_Passage fourni_:
──────────
Mme [P] conteste avoir rédigé et signé cette reconnaissance et justifie avoir déposé plainte pour usage de faux en écriture privée le 4 avril 2018 au commissariat de [Localité 5].

Cette plainte a fait l’objet d’un classement sans suite ainsi que cela résulte de l’avis de classement du 21 décembre 2020 produit par l’appelant.

En ce qui concerne la signature, la comparaison de la signature figurant sur la reconnaissance de dette avec celles apposées sur divers documents émanant de l’intimée (pièce 42 de l’appelant : déclaration manuscrite relative au mobilier emporté lors du départ du domicile conjugal ; pièces 44 : virements bancaires, feuilles de soins, récapitulatif des revenus et charges) est suffisamment concluante et permet de retenir que Mme [P] a signé la reconnaissance de dette.

Mme [P] n’établit nullement que les éléments de comparaison produits par l’appelant auraient été obtenus de façon déloyale.

Par ailleurs, la divergence entre « [Z] [B] », figurant sur la traduction, et « [P] [B] », figurant sur la reconnaissance de dette, n’est pas de nature à remettre en cause la sincérité de la traduction réalisée par Mme [O], traductrice.

S’agissant de la mention manuscrite, il résulte de la consultation établie par Mme [T] [G] (pièce 36), graphologue inscrite sur la liste des experts de la cour d’appel de Colmar, que la reconnaissance de dette et la déclaration manuscrite précitée (pièce 42), dont l’intimée ne conteste pas être la rédactrice, sont de la même main.
──────────
_Segment de données_:
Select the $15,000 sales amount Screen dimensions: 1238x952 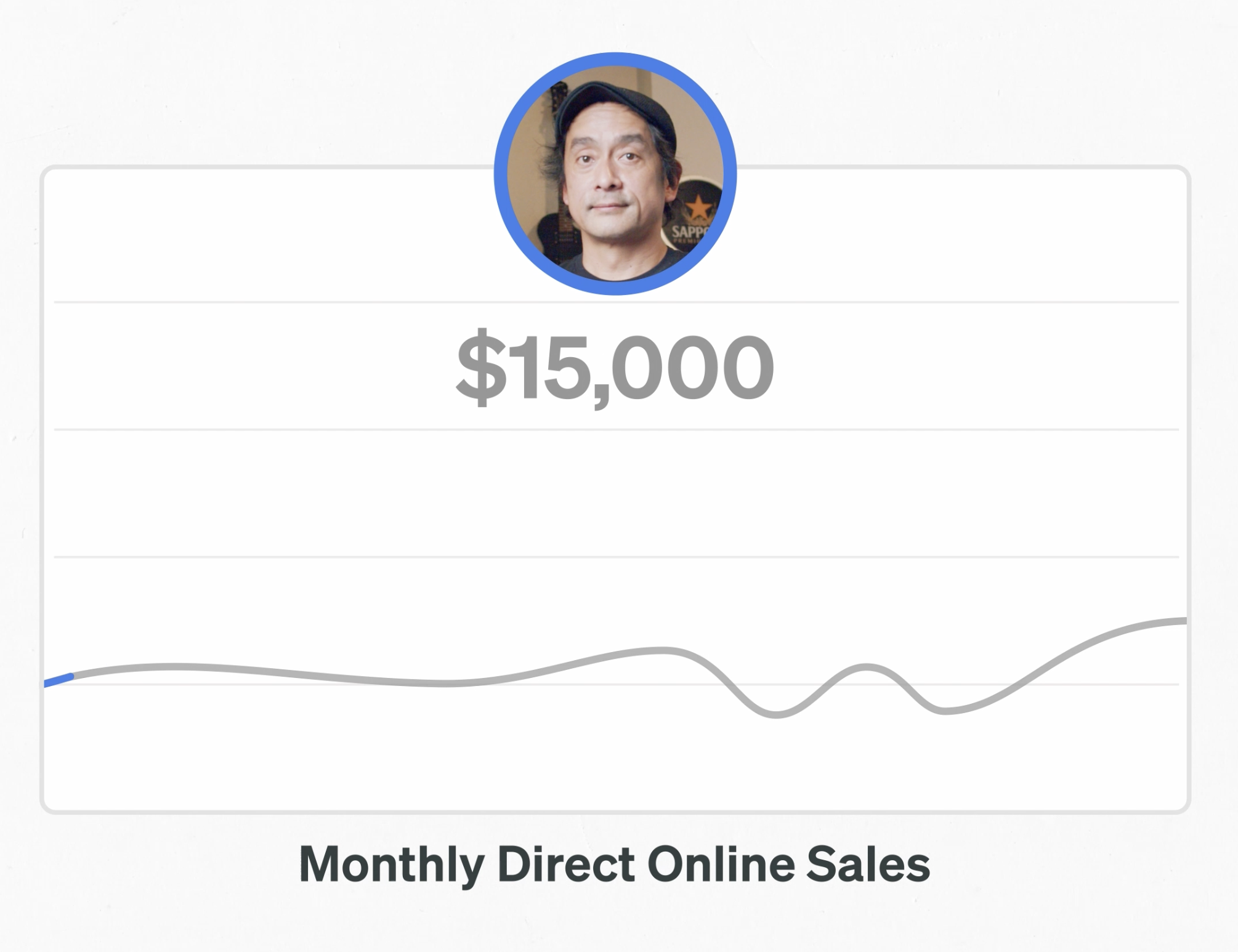tap(615, 368)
──────────
_Tâches à réaliser_:
#1 D'après le passage sur la reconnaissance de dette, pour quelle raison retient-on que Mme [P] a signé ce document ? Répondez en une à trois phrases.
#2 Citez tout le passage sur la reconnaissance de dette, depuis « Mme [P] n’établit » jusqu'à « Mme [O], traductrice. ».

_Résultats de l'exercice_:
#1 On retient que Mme [P] a signé la reconnaissance de dette parce que la comparaison de la signature qui y figure avec celles apposées sur divers documents émanant d'elle est suffisamment concluante. Ces documents sont une déclaration manuscrite relative au mobilier emporté lors du départ du domicile conjugal, des virements bancaires, des feuilles de soins et un récapitulatif des revenus et charges.

#2
Mme [P] n’établit nullement que les éléments de comparaison produits par l’appelant auraient été obtenus de façon déloyale.

Par ailleurs, la divergence entre « [Z] [B] », figurant sur la traduction, et « [P] [B] », figurant sur la reconnaissance de dette, n’est pas de nature à remettre en cause la sincérité de la traduction réalisée par Mme [O], traductrice.